Weak point training is ideal for strength gain plateaus in my experience. What is your weak point? For the longest time my weakpoint was off my chest and now its more towards 50% ROM, but for a lot of people it's the last 10% of the lockout. Depending on what your weakpoint is you can ideally incorporate certain bench variants to train that weakpoint. I personally train the conjugate method which is completely centered around training weakpoints and it really is effective, however in powerflifting you'll get a large range of opinions and there are other options out there.
 
I followed the heavy-moderate-light weekly rotation. So the recovery wasn't awful.

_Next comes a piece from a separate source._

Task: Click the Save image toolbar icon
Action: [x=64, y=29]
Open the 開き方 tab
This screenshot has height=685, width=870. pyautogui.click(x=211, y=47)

I started a 5x5 modification recently, and the problem is definitely my ability to stay tight under the bar. @Mclovin0351 's post on chris duffin's breathng technique actually helped me a lot with this! I'm hoping it'll translate to a significant increase in poundage next time I hit heavy squats.

I can leg press nearly 700, so the hip/hamstring strength is there, it's just my ability to transfer that force to the squat bar...

Unfortunately leg press is not a huge indicator of strength. A friend of mine can leg press 650 and she weights 120 pounds. It sounds like you need to develop the power behind the movement. Have you tried incorporating different variations of box jumps to develop the speed and power from the hole.
 
I know many people are familiar with myfitnesspal and use it regularly for tracking their calorie intakes, but there are definitely features missing and their calories estimates are always off. I've been using fitgenie recently to track. It was created by Eric Helms and a few other guys in the fitness industry. I find its calorie estimates to much more accurate for those who are beginners in calculating their own macros. Also it adjusts calorie needs based on your weigh-ins and how hungry you feel throughout the week. Might be worth trying for those of you who don't really know where to start with tracking calories and macros, whether it be for losing weight or gaining weight.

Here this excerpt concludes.